Records for the exercise below:

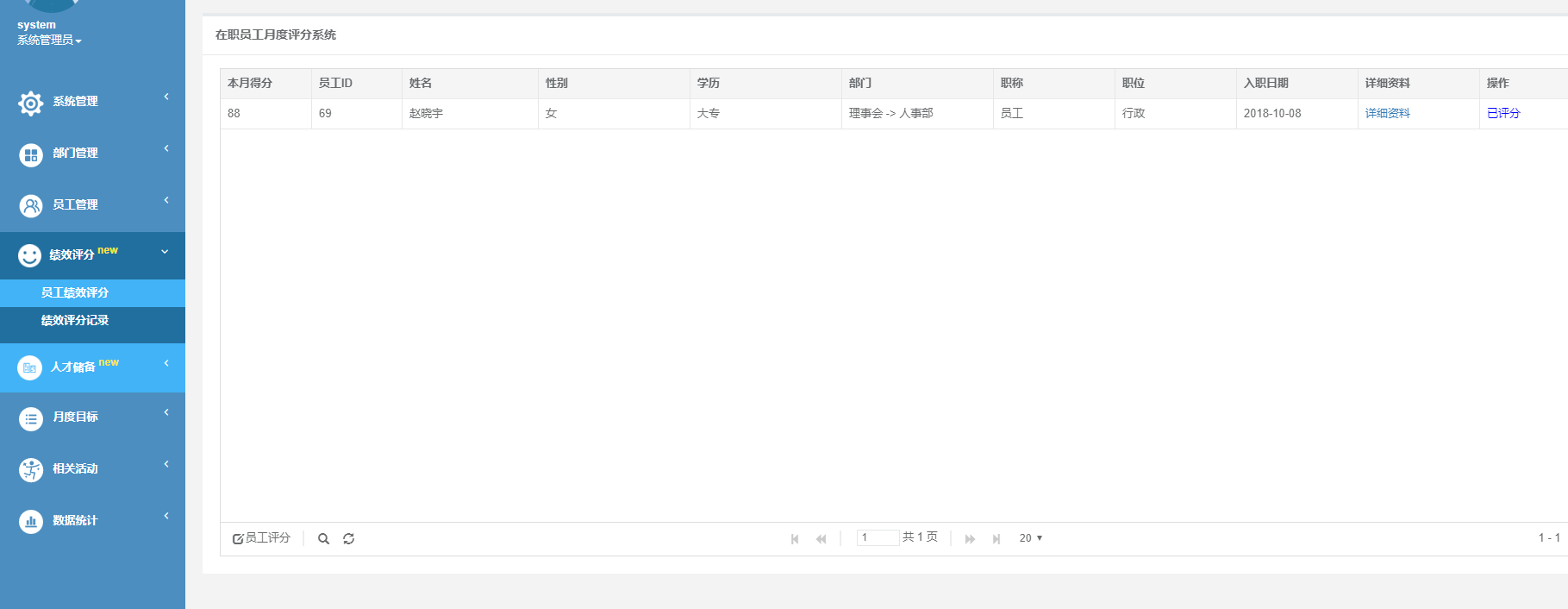Open 详细资料 link for 赵晓宇
1568x609 pixels.
[1387, 114]
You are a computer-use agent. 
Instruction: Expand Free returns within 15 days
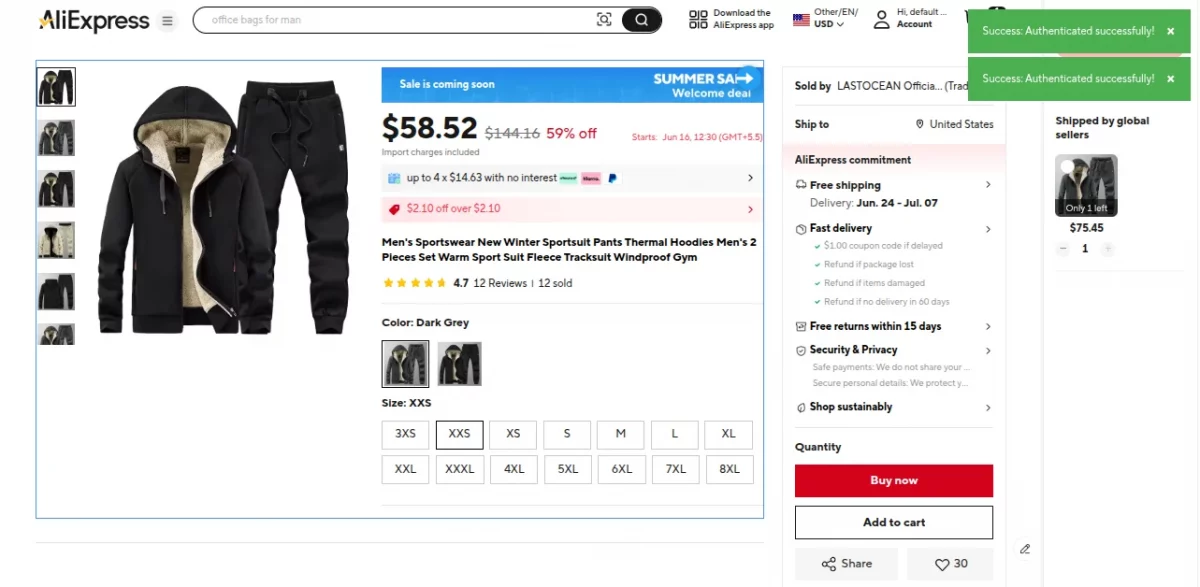coord(988,326)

End of Records for the exercise.

# [Activity]
Leave out every picture and copy, exactly as written, the lines from the one with "You are a computer-use agent." through the end of the records above.

# [Output for this exercise]
You are a computer-use agent. 
Instruction: Expand Free returns within 15 days
coord(988,326)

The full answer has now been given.